Pero la madre de Mohamed vio una “buena oportunidad” en la crisis sanitaria. Con los salones cerrados, las bodas son más modestas y se hacen en casa, con lo que salen más baratas.

Una vez terminada la boda, los miembros de la pequeña orquesta, formada por un flautista y tres percusionistas, regresan a casa antes del toque de queda. Los negocios les sonríen.

Unos días después, en Jabaliya, una ciudad al norte de la Franja de Gaza, la orquesta vuelve a trabajar en una boda, la de Ahmed Omar Jallah, un cartero de 28 años.

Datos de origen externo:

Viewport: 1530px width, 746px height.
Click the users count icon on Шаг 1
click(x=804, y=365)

En Gaza, un territorio palestino poblado por unos dos millones de palestinos y sometido a un bloqueo israelí desde hace más de una década, la mitad de la población vive por debajo del umbral de pobreza (menos de cinco dólares al día). El desempleo alcanza casi el 65% entre los jóvenes, lo que impide a muchos de ellos reunir los miles de dólares necesarios para casarse como sueñan y formar una familia.

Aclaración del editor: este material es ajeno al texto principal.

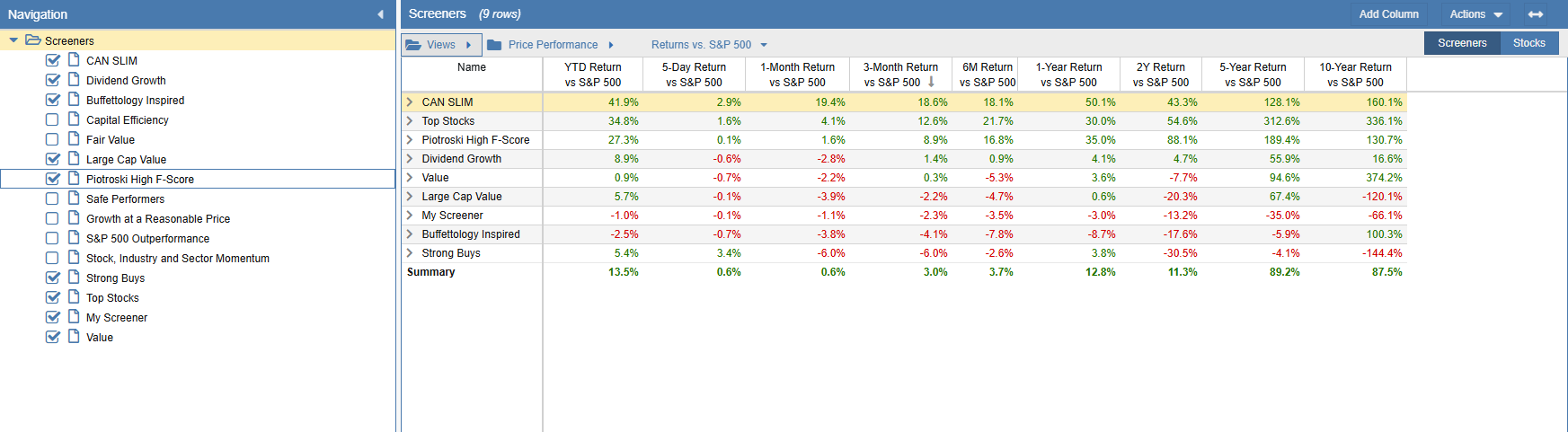Screen dimensions: 1568x432
Task: Click the Price Performance folder icon
Action: pos(494,45)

“No hay trabajo, no hay dinero ¿qué más pueden hacer los jóvenes, excepto aprovechar para casarse y esperar que mañana sea mejor?”, dice Ahmed, con mascarilla, antes de recoger a su esposa Zahra en un salón de belleza.

“Ha pasado un año y medio desde que nos comprometimos, pero, debido a nuestra situación financiera, la boda se ha pospuesto varias veces”, explica la novia.

“Muchas parejas prefieren casarse durante el período del coronavirus porque los costos son más bajos. No tienen que alquilar salones de bodas y pagar grandes banquetes”, dice Fadwa, la responsable del salón de belleza.

Las autoridades de la Franja han advertido de la rápida propagación de los casos de coronavirus en el territorio desde hace algunos días y creen que la situación sanitaria está “fuera de control”. El jueves se registraron 922 nuevos casos, una cifra récord. El último balance del ministerio de Salud palestino contabilizaba más de 17.000 contagios en Gaza y unos 80 decesos.